But the uproar from the 73-thousand fans presents a unique challenge to Ryan and his defense. While the crowd noise disrupts the rhythm of Luck and potentially Tom Brady, nobody on defense can hear any better than the opposing quarterback. Ryan has subjected his team to artificial crowd noise during practices this week to help get them ready, but even that fails to completely mimic the volume of the raucous Bills faithful.

"It helps," middle linebacker Preston Brown said. "We have to work on our hand signals, so even if we can hear [a little bit in practice], we have to. . .get those right."

Potential world record decibel levels aside, defensive communication is an important focus this week considering the opponent. Just like Luck and the Colts offense, Brady and the Patriots utilize heavy pre-snap adjustments. The Bills defense did contain Luck, but Brown thinks they could have done even better.

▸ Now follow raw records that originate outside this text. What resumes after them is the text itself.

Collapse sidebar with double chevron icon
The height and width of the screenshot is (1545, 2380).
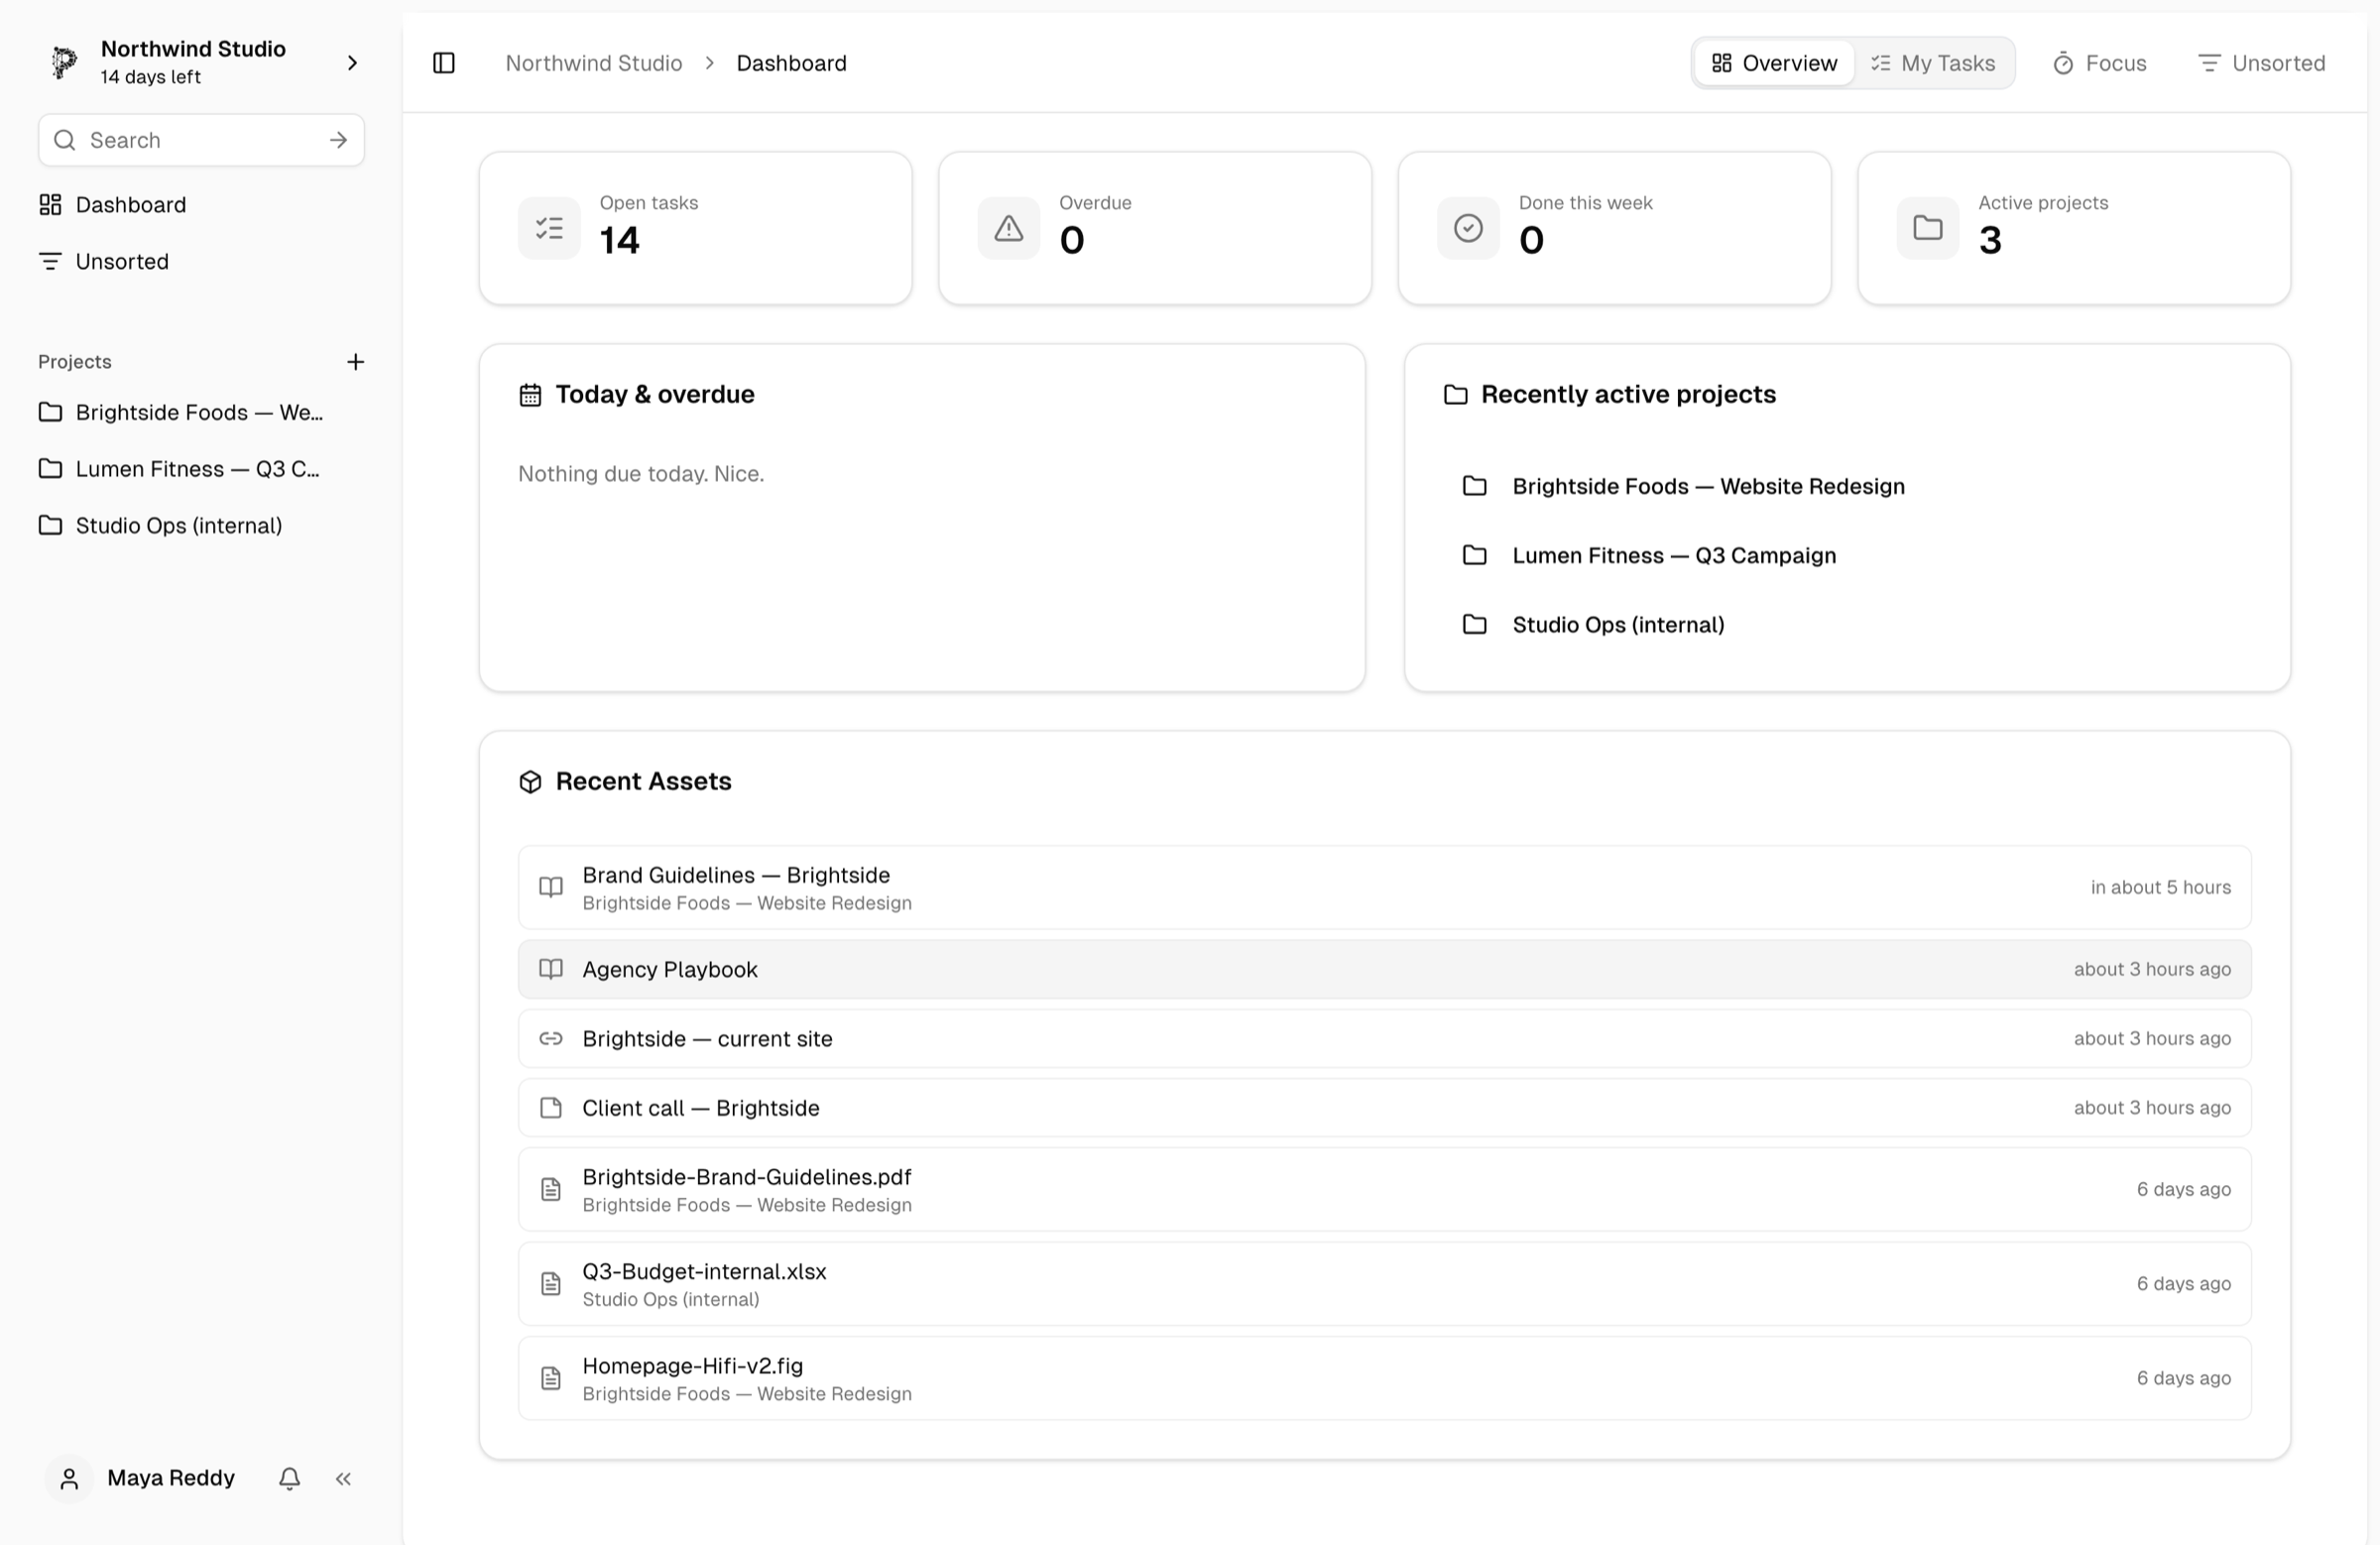pyautogui.click(x=343, y=1478)
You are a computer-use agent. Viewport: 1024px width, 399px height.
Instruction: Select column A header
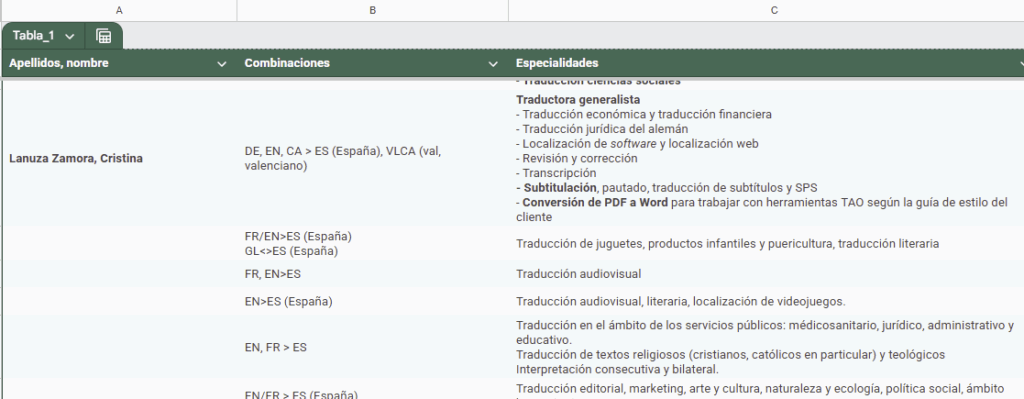119,10
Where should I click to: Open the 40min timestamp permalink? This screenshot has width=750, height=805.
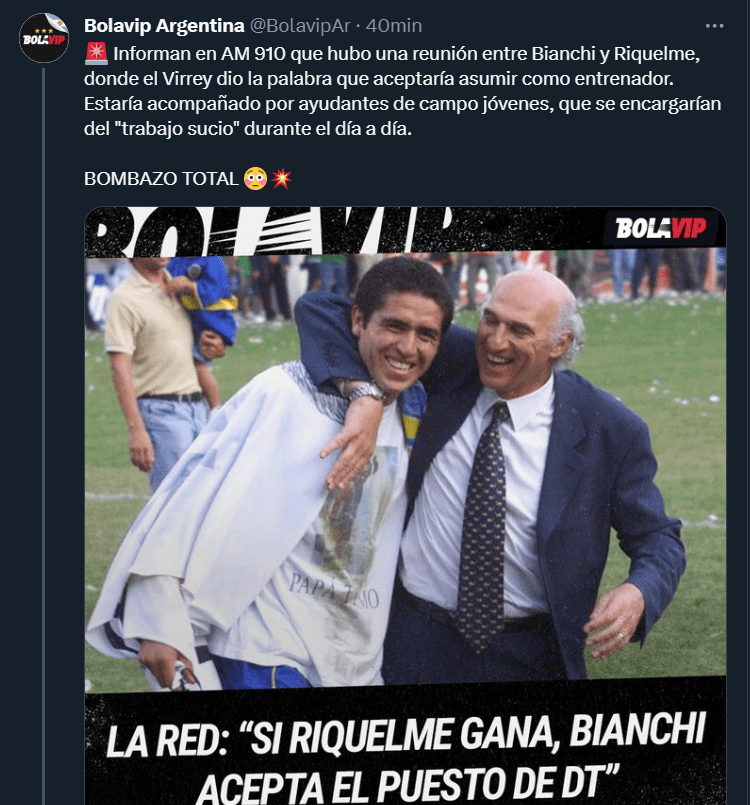[x=394, y=26]
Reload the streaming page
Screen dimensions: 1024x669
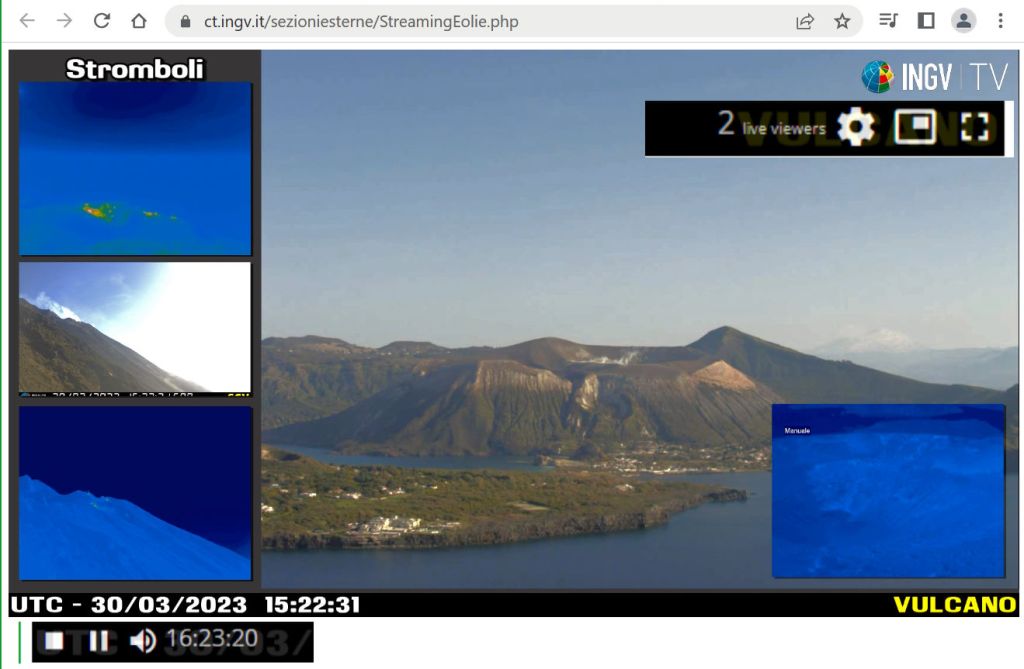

"We saw in the first game, [sometimes] we just let guys run free. We can't let that happen because [Brady] is going to find open guys," he said. "So we have to make sure we're all on the same page and have everybody covered up."

It's up to Brown, who receives the calls from the sideline, to lead the defense through the ruckus. While he noted teammates Nigel Bradham and Corey Graham as two who help him communicate the play call to the entire defense, he knows he's the guy who has to get the call in properly.

Brown trusts himself, and he trusts his teammates, which beyond hand signals, is the biggest key to sustaining communication. They all trust each other on the field, and even if they cannot hear one another, they know they will do the work this week to be ready when the crowd noise impacts the game. For Buffalo's defense the benefits far outweigh the drawbacks.

"We did have communication issues, but keep it coming," said Bradham. "It's a bigger problem for them."

"It's a great positive for us because they can't hear. They can't be on their count. They can't do as many checks as they want to do," Brown said.  "And we get those offensive linemen nervous. That's the big thing. They jump because they can't hear. They know that we have the best defensive line in the world, so they have to be ready to go."

Safety Aaron Williams delivered a simple message on the subject. The team will do the necessary work to be able to communicate on Sunday, so the fans should continue to do what they do best.

"We want the fans to be as loud as possible," he said. "It may seem like it's hurting us a little bit, but we'll adjust. We want those fans to be really into the game."